The records below should be written out again, exactly.

Stored data:

/---

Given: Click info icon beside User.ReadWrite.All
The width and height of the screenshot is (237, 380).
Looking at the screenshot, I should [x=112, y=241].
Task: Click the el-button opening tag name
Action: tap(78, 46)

\---

Answer –
Given: Click info icon beside User.ReadWrite.All
The width and height of the screenshot is (237, 380).
Looking at the screenshot, I should [x=112, y=241].
Task: Click the el-button opening tag name
Action: tap(78, 46)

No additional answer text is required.